Correlation Analysis of the Arirangs Based on the Informatics Algorithms (정보 알고리즘 기반 아리랑의 계통도 및 상관관계 분석)

  • Kim, Hak Yong
    • The Journal of the Korea Contents Association
    • /
    • v.14 no.4
    • /
    • pp.407-417
    • /
    • 2014
  • An arirang is the most famous Korean folk song and was registered in UNESCO(Unitied Nations Educational, Scientific and cultural Organization) as an intangible cultural heritage in 2012. Most arirangs are composed of text and refrain parts. Genealogy of the arirang was classified in refrain patterns by using multiple sequence alignment algorithm. There are two different refrain patterns, slow and fast melodies. Of 106 arirangs, 38 and 68 arirangs contain fast and slow melodies, respectively. 73 arirangs and 104 their key words were extracted from bipartate arirang network that composed of arirangs, text works, and their relationships. The correlation among the arirangs was analyzed from the selected arirangs and key words by using pairwise comparison matrix.

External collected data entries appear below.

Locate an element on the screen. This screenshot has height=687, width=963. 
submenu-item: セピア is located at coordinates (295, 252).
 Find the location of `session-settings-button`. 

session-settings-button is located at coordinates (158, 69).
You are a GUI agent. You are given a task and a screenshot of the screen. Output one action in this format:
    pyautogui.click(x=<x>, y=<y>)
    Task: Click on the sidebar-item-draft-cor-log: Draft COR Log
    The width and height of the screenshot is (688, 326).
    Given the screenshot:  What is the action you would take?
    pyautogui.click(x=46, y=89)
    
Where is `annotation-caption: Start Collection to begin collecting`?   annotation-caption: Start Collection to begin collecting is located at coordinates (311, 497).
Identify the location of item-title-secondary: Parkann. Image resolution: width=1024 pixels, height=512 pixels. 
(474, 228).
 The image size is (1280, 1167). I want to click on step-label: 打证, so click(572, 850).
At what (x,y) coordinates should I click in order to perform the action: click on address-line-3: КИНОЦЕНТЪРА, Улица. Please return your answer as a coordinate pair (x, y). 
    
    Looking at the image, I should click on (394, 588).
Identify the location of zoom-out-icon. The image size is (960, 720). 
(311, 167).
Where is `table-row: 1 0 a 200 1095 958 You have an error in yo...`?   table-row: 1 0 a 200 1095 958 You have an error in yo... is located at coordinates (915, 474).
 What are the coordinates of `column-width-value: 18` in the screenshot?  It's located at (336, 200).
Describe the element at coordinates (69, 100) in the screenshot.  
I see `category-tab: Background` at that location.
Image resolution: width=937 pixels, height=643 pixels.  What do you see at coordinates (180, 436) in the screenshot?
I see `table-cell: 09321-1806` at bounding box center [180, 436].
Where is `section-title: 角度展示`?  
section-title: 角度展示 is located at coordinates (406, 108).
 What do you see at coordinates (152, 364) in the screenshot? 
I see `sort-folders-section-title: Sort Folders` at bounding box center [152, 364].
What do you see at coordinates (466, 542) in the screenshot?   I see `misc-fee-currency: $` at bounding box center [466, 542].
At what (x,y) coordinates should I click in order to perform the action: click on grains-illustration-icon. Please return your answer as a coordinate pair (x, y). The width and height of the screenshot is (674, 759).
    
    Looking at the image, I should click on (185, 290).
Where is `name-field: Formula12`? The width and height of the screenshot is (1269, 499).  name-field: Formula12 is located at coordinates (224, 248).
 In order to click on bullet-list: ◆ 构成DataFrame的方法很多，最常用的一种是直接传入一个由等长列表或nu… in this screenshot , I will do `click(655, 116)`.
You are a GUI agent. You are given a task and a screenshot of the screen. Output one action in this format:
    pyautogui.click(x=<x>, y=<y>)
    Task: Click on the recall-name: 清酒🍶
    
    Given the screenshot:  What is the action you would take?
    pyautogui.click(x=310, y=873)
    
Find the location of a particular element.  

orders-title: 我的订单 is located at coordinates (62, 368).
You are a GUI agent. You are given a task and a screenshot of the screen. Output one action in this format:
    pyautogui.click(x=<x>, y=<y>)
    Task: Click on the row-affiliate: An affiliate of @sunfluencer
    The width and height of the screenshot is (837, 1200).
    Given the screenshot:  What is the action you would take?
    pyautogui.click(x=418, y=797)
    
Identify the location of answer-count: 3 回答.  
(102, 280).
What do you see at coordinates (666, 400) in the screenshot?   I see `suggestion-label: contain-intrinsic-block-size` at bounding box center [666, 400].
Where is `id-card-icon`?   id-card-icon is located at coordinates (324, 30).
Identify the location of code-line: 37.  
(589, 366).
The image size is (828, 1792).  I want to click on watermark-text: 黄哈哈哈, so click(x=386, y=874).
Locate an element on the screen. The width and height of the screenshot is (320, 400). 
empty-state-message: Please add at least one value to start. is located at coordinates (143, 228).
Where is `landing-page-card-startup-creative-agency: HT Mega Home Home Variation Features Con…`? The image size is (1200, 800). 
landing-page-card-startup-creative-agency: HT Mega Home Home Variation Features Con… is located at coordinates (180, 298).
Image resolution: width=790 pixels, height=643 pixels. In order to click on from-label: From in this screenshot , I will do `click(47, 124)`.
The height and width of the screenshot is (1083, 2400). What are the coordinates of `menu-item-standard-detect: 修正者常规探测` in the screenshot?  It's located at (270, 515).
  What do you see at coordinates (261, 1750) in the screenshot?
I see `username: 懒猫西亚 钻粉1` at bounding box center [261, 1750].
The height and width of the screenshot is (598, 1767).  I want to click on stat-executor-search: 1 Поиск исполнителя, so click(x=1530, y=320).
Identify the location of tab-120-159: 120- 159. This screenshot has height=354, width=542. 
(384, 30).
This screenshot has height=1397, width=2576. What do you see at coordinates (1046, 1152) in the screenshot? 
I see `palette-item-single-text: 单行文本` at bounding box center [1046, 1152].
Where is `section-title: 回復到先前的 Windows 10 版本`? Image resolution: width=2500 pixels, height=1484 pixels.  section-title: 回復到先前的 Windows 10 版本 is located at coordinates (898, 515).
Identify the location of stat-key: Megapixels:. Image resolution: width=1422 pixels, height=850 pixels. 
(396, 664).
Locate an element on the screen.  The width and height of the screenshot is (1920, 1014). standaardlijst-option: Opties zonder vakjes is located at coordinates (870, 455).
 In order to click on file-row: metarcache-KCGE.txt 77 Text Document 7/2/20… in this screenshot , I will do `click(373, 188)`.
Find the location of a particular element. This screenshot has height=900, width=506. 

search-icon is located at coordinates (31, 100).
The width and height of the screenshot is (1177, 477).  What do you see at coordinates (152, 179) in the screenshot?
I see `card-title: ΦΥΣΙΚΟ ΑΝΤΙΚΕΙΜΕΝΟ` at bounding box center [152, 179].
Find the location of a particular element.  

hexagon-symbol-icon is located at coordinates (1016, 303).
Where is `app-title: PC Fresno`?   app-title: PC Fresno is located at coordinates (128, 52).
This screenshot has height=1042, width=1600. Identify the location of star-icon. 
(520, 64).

Also, analysis of correlation among the arirnags was performed by stepwise removal of the single degree nodes from the bipartate arirang network In this study, arirangs were analyzed in genealogy and correlation among arirangs by using informatic algorithm and network technology, in which arirang research will be constructed a stepping stone for the popularization and globalization of the arirangs.